** Opening Material for this exercise block **
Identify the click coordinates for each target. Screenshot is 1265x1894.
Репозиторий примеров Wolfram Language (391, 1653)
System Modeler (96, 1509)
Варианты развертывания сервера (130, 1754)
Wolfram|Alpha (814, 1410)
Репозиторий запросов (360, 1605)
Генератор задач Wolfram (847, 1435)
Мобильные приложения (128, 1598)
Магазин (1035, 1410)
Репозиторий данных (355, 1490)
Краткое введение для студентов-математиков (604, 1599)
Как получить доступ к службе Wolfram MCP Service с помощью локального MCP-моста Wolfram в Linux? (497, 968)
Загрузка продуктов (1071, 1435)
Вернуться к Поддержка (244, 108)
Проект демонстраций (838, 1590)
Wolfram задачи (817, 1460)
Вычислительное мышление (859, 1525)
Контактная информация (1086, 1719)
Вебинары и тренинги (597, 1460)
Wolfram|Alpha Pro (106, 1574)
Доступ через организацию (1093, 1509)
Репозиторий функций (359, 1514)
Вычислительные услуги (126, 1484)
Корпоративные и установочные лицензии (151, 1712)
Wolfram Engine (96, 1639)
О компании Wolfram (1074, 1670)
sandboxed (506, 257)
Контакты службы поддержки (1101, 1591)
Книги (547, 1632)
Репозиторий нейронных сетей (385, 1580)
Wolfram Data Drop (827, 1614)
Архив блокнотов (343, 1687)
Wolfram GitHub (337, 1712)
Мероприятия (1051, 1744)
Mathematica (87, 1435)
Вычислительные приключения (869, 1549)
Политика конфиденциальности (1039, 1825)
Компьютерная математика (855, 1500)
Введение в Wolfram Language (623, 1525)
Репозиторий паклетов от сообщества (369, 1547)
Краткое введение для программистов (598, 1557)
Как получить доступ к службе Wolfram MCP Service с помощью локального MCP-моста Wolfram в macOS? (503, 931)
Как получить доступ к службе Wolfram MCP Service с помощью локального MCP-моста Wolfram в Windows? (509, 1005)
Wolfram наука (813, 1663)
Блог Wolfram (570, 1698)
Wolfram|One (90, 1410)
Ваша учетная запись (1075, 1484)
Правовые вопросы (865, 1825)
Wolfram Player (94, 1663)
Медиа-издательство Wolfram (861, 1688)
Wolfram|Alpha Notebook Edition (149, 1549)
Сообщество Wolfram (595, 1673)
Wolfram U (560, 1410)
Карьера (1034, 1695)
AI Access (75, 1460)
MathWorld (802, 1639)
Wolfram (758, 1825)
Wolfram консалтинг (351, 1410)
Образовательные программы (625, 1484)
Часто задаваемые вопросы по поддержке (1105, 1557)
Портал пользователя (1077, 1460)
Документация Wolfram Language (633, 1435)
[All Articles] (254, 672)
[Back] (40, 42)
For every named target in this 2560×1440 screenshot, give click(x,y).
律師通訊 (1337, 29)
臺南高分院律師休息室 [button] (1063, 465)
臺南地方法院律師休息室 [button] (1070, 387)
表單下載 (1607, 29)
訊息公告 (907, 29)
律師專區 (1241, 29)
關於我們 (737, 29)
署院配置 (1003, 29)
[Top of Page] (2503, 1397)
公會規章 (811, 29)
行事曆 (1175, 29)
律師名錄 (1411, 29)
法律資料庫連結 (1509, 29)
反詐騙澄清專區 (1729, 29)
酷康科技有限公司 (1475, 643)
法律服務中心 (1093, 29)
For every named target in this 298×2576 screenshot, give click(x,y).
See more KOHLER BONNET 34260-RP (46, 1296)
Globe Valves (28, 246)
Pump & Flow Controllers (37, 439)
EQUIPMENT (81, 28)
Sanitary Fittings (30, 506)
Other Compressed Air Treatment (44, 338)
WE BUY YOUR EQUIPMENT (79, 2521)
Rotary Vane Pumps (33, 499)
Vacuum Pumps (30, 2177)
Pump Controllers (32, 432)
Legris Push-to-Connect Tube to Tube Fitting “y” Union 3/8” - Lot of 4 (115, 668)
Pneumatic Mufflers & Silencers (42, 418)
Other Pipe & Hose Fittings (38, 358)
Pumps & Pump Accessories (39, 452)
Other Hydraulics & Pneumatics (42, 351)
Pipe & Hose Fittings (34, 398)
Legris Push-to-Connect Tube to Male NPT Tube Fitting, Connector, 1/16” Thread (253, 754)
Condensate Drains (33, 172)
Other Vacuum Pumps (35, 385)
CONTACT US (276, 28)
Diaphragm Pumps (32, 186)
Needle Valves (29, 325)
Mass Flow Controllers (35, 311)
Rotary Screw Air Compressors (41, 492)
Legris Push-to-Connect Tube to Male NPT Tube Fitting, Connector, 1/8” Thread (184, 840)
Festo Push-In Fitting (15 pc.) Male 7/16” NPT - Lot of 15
** Closing Material for this exercise block **
> _Activity_:
Copy the records above faithfully. Begin at their first line, end at the line containing "Репозиторий запросов (360, 1605)", and include nothing else.

> _Task solution_:
Identify the click coordinates for each target. Screenshot is 1265x1894.
Репозиторий примеров Wolfram Language (391, 1653)
System Modeler (96, 1509)
Варианты развертывания сервера (130, 1754)
Wolfram|Alpha (814, 1410)
Репозиторий запросов (360, 1605)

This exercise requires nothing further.